* **Supplied passage**:
# # #

Singapore: Non-oil exports post worst contraction in over six years in June
Non-oil domestic exports (NODX) plummeted 17.3% year-on-year in June, sharper than May’s 16.3% decline (previously reported: -15.9% year-on-year). The drop-off was significantly larger than market expectations of a 9.9% contraction and marked the worst deterioration since February 2013. On a month-on-month seasonally-adjusted basis, NODX decreased 7.6% in June, contrasting May’s 5.8% increase.
June’s result was driven by a huge tumble in electronic NODX, while non-electronic NODX also fell sharply. The contraction in non-electronic NODX was largely caused by fewer exports of non-monetary gold, petrochemicals, and pharmaceuticals, while lower demand from Hong Kong, China and the EU caused the largest drag on NODX as a whole.

# # #

* **Data for review**:
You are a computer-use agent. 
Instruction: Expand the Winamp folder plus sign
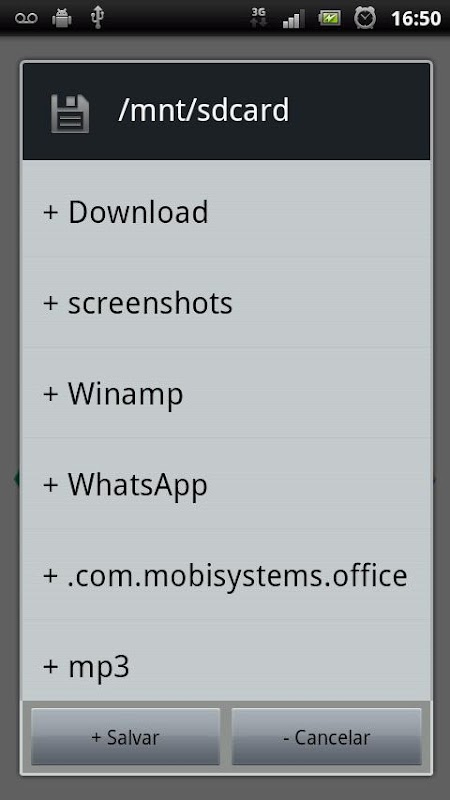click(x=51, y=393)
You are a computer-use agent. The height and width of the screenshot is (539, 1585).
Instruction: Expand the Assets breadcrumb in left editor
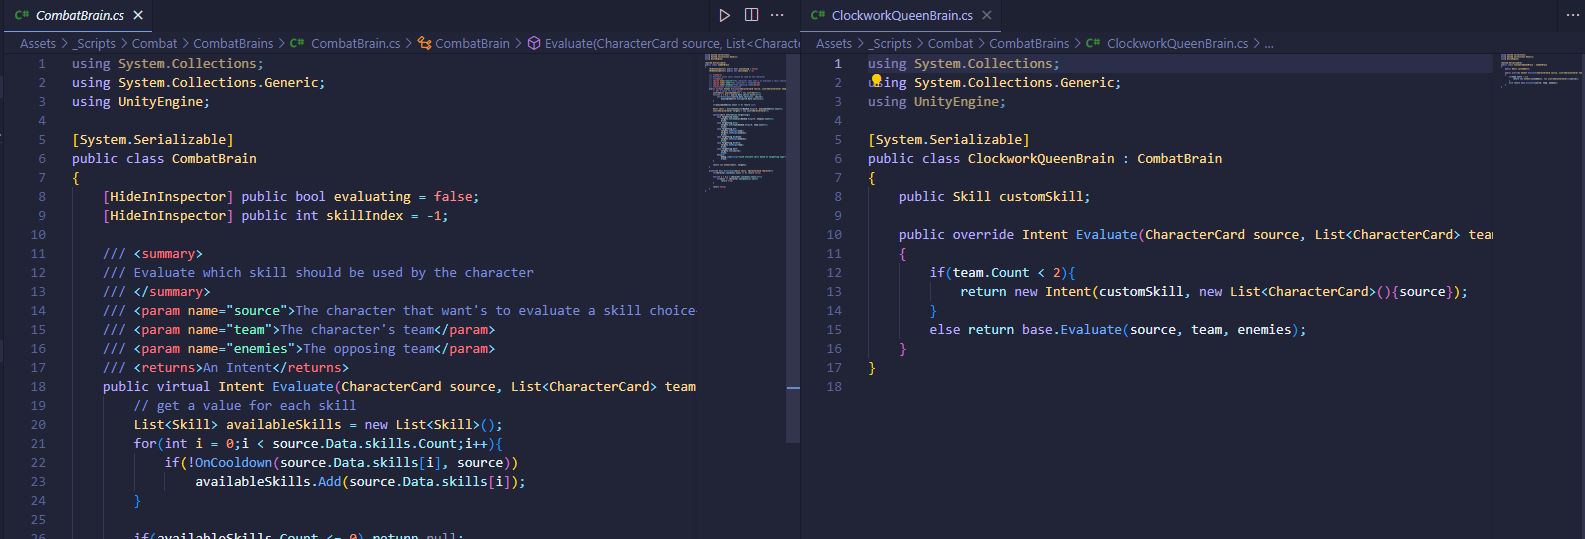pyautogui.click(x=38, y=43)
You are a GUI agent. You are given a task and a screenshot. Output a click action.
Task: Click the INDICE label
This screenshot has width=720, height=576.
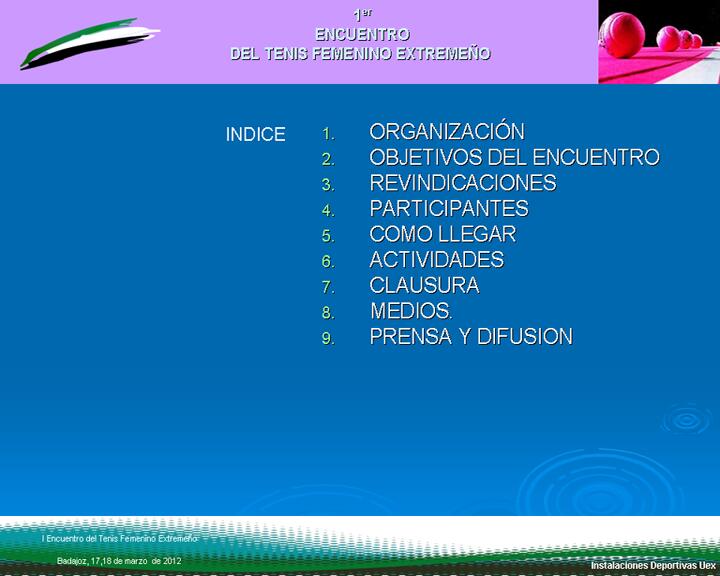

# # #

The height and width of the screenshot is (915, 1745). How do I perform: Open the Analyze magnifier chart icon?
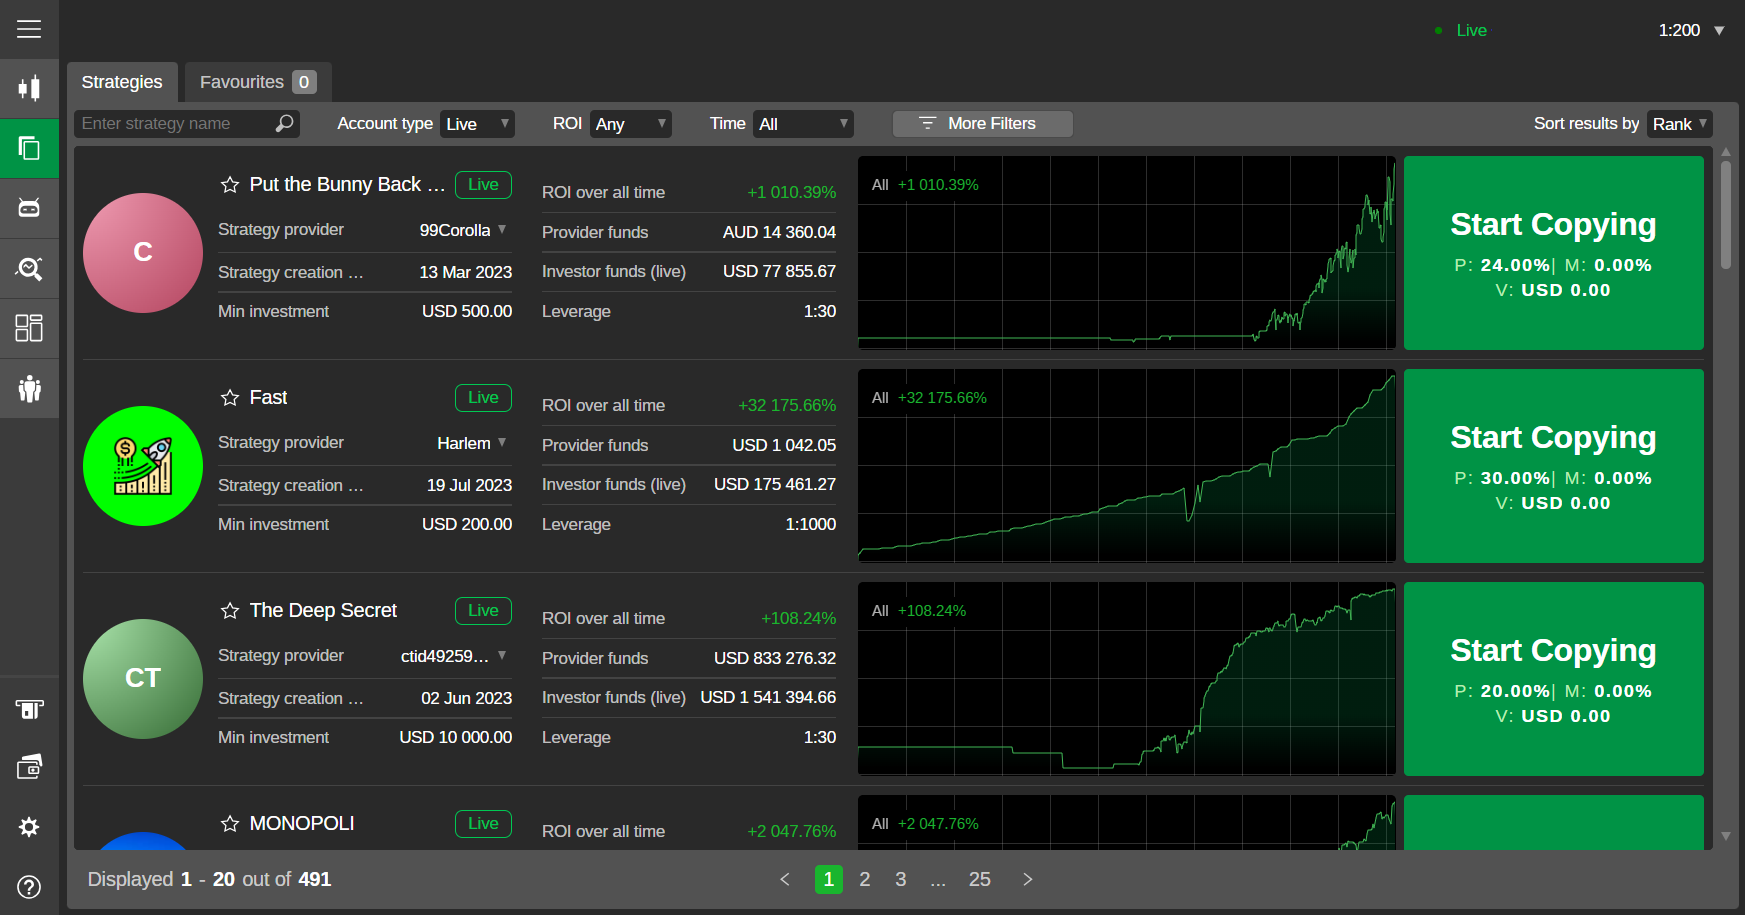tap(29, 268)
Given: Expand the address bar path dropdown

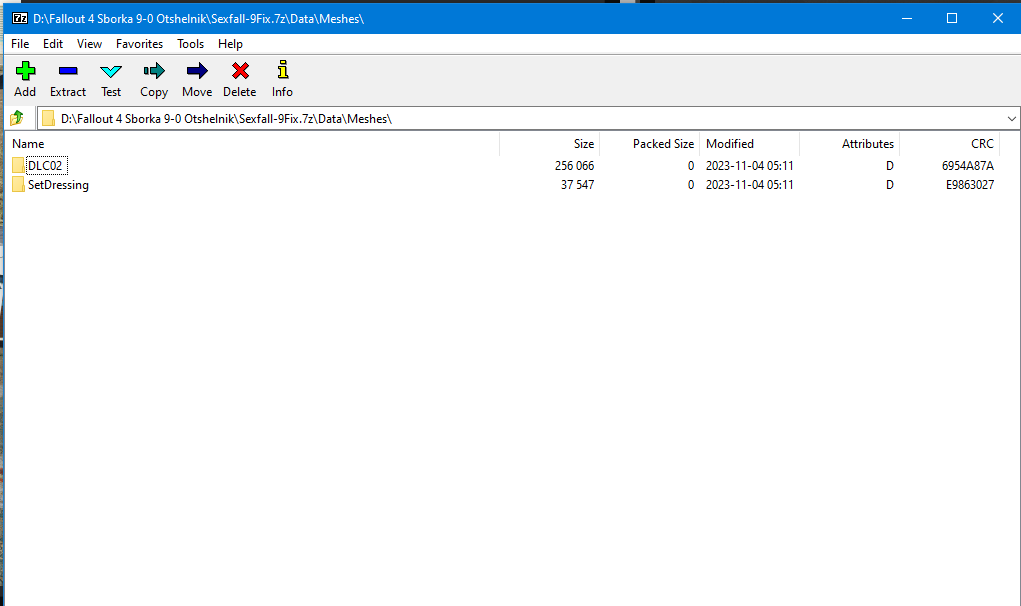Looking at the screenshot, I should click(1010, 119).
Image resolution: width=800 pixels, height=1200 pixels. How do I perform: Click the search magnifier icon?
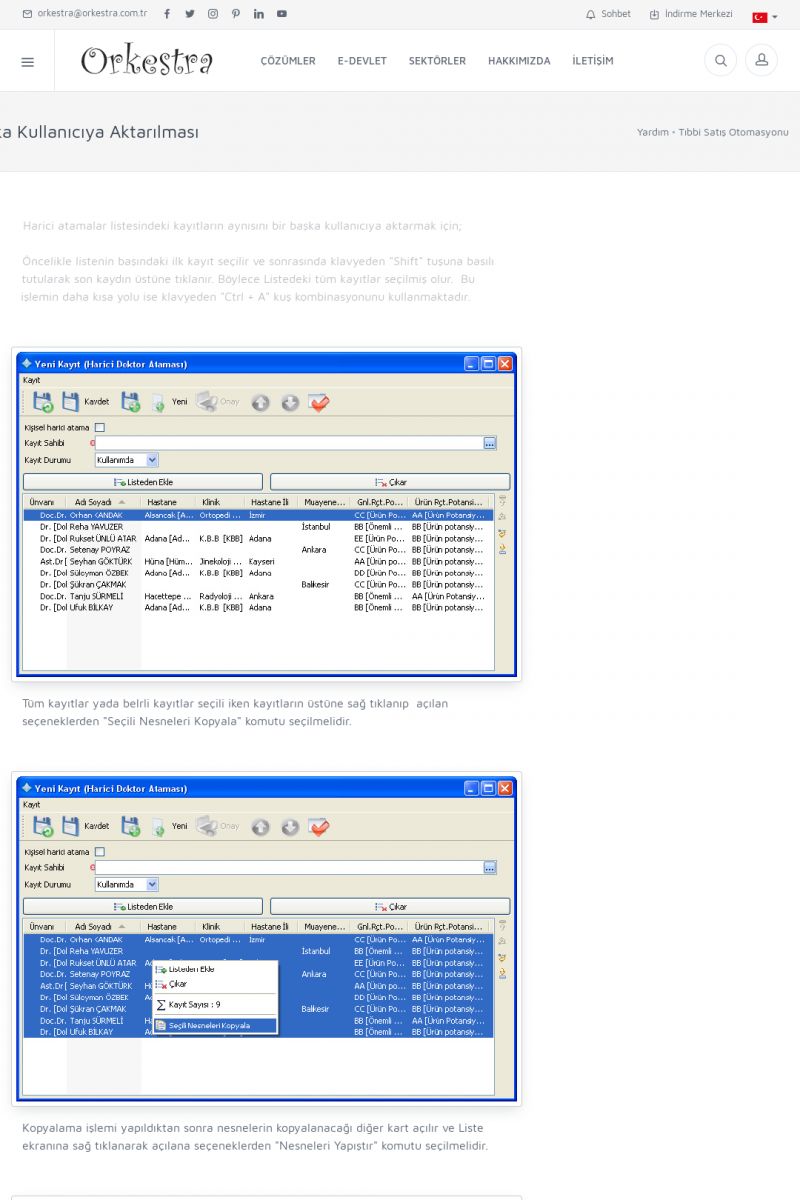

# # #

* **Problem to work on**: Continue the article on Singapore's June non-oil export contraction from its last sentence. The data is not needed for anything here.

* **Output for this exercise**:
June’s depressed NODX comes as the U.S.-China trade war and weaker global demand for technology is weighing on external demand for Singaporean goods. The external sector will likely remain in the doldrums in the short-term amid trade ructions and weaker economic momentum in key trading partners. The weak trade figures, coupled with tepid inflationary pressures and economic stagnation in Q2, could lead the MAS to consider a more expansionary monetary policy stance at the next meeting in October this year.